Pemerintah Indonesia telah mengambil langkah menuju regulasi yang lebih spesifik terkait etika penggunaan AI. Salah satu milestone penting adalah UNESCO Recommendation on the Ethics of Artificial Intelligence (2021), yang menjadi acuan global bagi pengembangan dan pengaturan AI secara adil, transparan, dan menghormati hak asasi manusia. (UNESCO)
Selaras dengan itu, nilai-nilai yang terkandung dalam OECD AI Principles — seperti inklusivitas, transparansi, akuntabilitas, keamanan, dan penghormatan terhadap hak asasi manusia — juga mulai diadopsi sebagai landasan kebijakan di Indonesia. (OECD AI)
Secara konkret, pada tanggal 19 Desember 2023, Kementerian Komunikasi dan Informatika Republik Indonesia (Kominfo) mengeluarkan Surat Edaran tentang Etika Penggunaan dan Pengembangan AI yang memuat nilai-nilai seperti inklusivitas, aksesibilitas, keamanan, kemanusiaan, kredibilitas, dan akuntabilitas. (Digital Policy Alert)
Selain itu, pemerintah juga membuka konsultasi publik untuk “White Paper Roadmap Nasional AI” dan “AI Ethics Guidelines” yang mengundang masukan dari industri, akademisi, dan masyarakat. (BABL AI)
Dengan demikian langkah-regulasi di Indonesia memang sudah mengarah ke kerangka yang lebih sistematis—meskipun belum berbentuk undang-undang khusus AI, namun sudah membentuk dasar etika yang mengacu pada standar internasional. (Herbert Smith Freehills)

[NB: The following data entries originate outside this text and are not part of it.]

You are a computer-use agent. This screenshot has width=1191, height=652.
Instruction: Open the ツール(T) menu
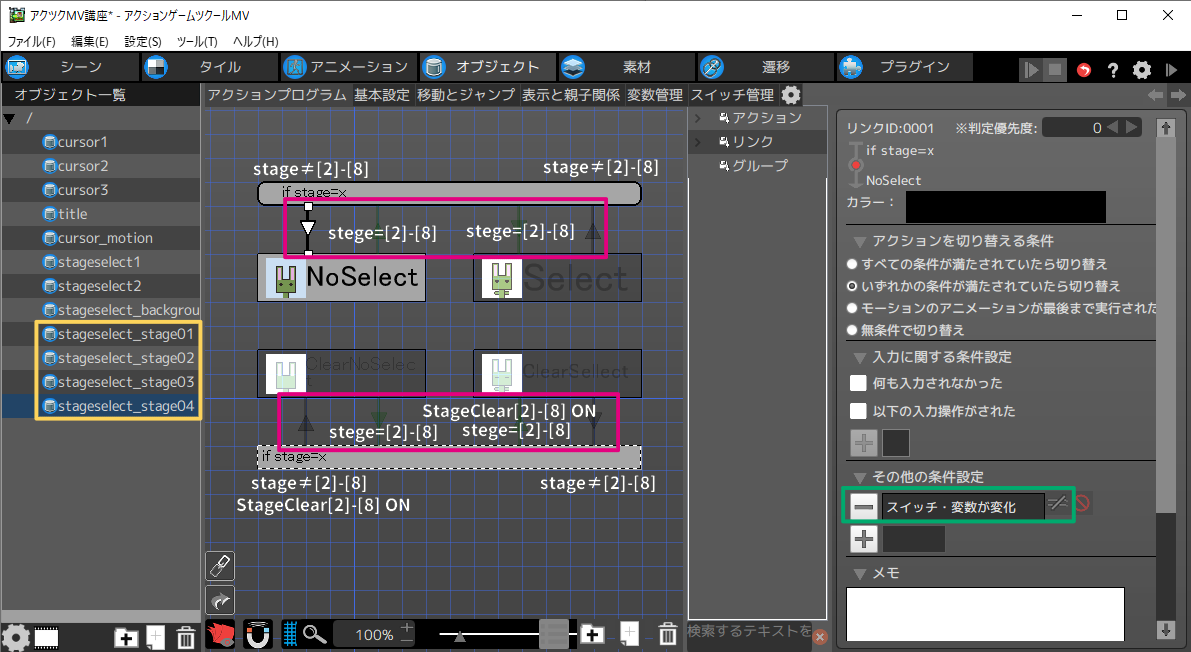click(196, 41)
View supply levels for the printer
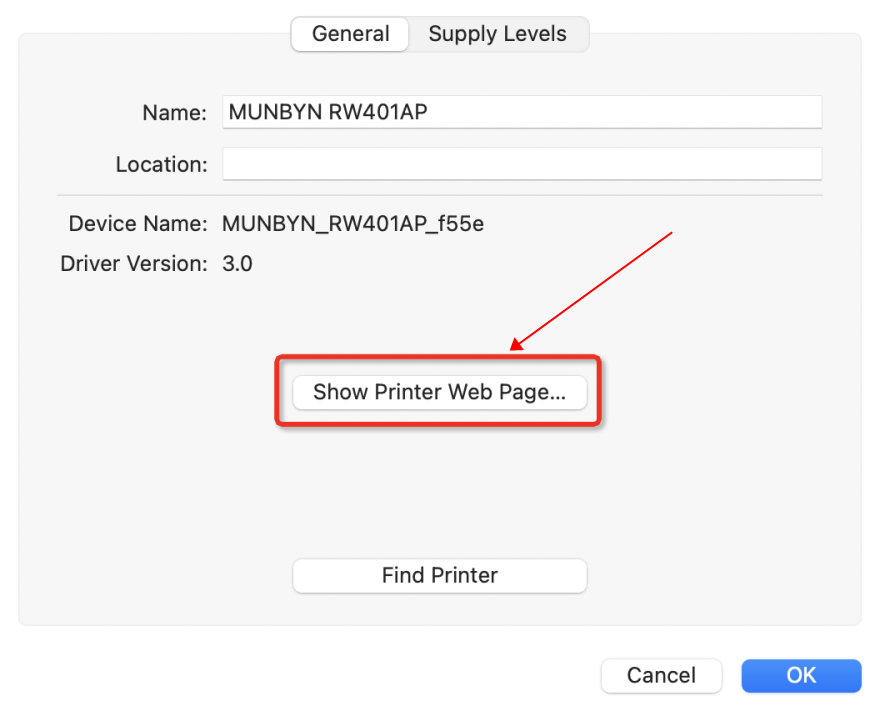Image resolution: width=881 pixels, height=708 pixels. [x=497, y=34]
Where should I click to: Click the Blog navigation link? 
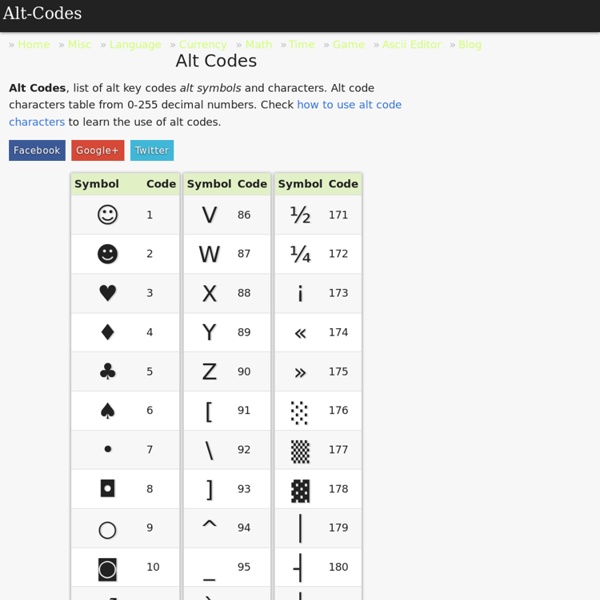(x=469, y=44)
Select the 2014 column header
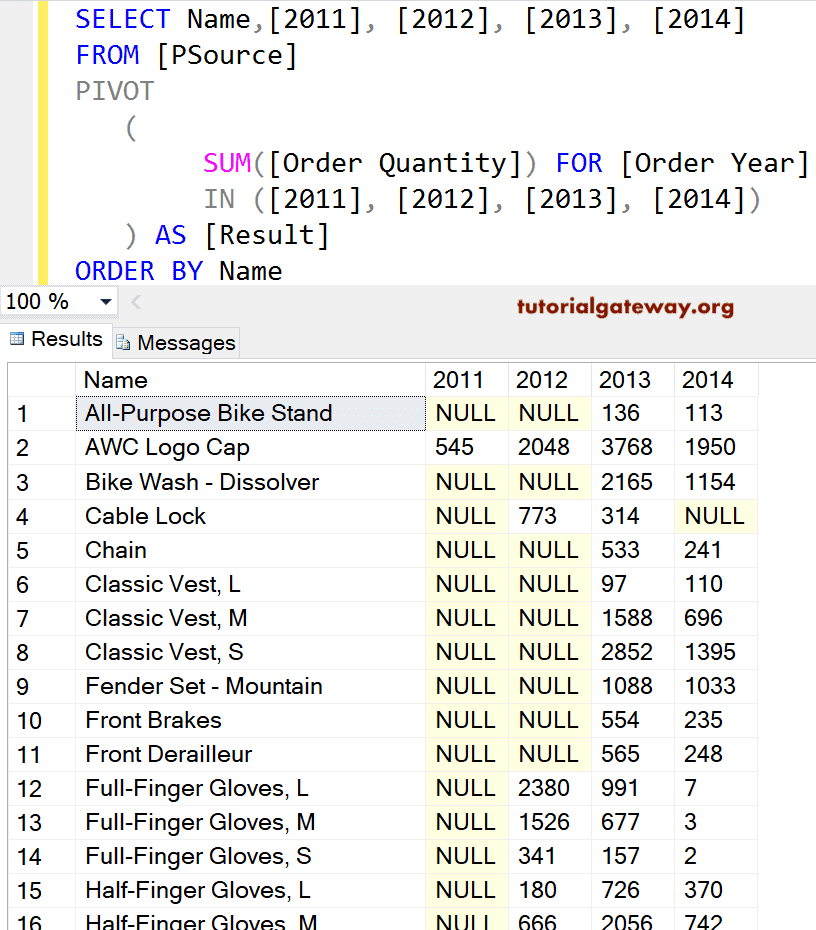 click(x=707, y=380)
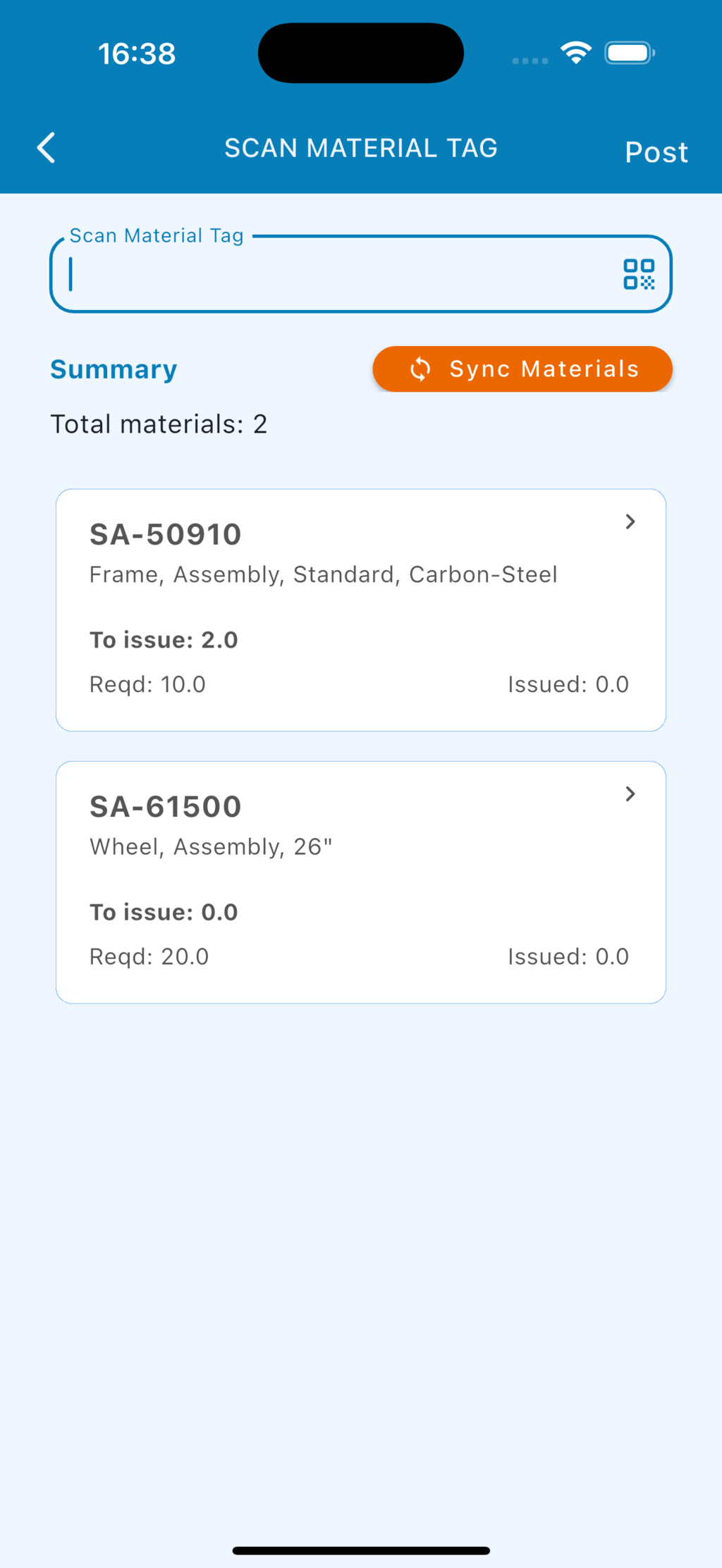
Task: Tap "To issue: 0.0" on SA-61500
Action: click(164, 912)
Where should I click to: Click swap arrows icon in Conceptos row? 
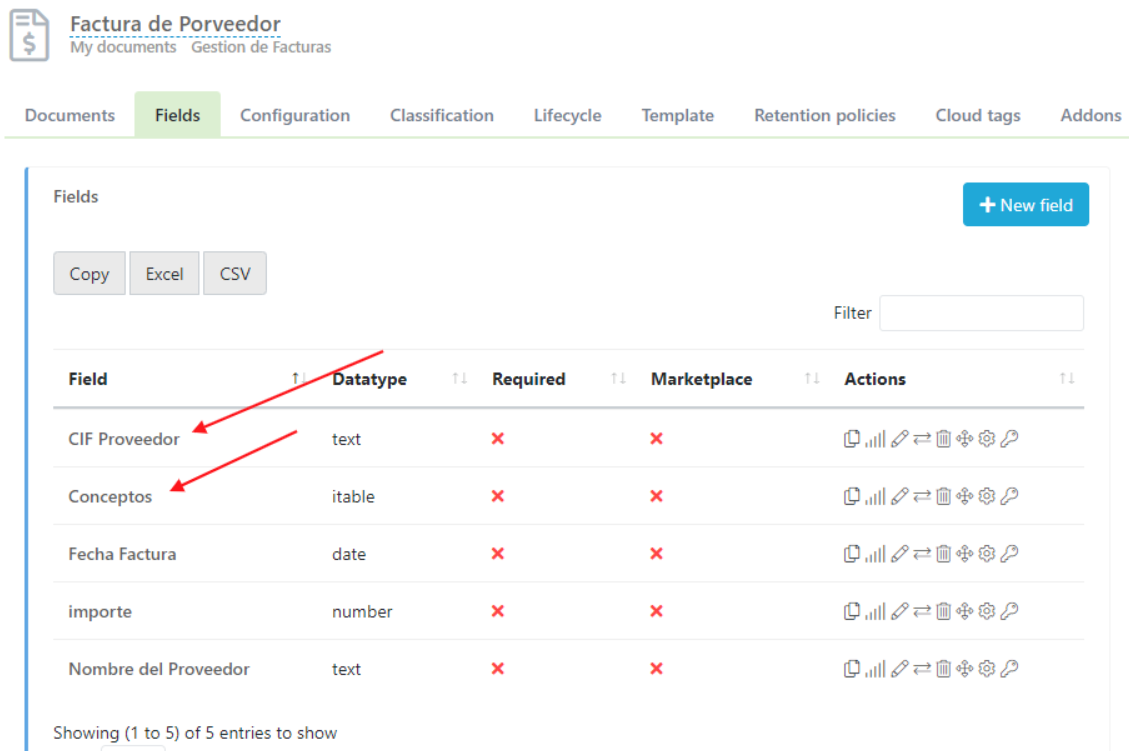(921, 497)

Meskipun regulasi dan pedoman mulai terbentuk, ada sejumlah tantangan kritis yang harus dihadapi agar etika AI benar-benar dapat diterapkan dalam praktik birokrasi maupun pengembangan layanan publik.

a. Bias algoritma
Sistem AI bisa menyerap dan memperkuat bias yang sudah ada dalam data atau proses pelatihannya. Jika dibiarkan, maka keputusan otomatis dapat memunculkan diskriminasi atau ketidakadilan—misalnya pelayanan publik yang tidak merata, atau mekanisme seleksi yang tidak adil terhadap kelompok tertentu. Kajian global menunjukkan bahwa salah satu perhatian utama etika AI adalah fairness, atau keadilan dalam algoritma. (arXiv)
Di Indonesia, pendekatan inklusif menjadi kata kunci agar teknologi AI tidak hanya melayani sebagian—melainkan seluruh lapisan masyarakat. (tvbrics.com)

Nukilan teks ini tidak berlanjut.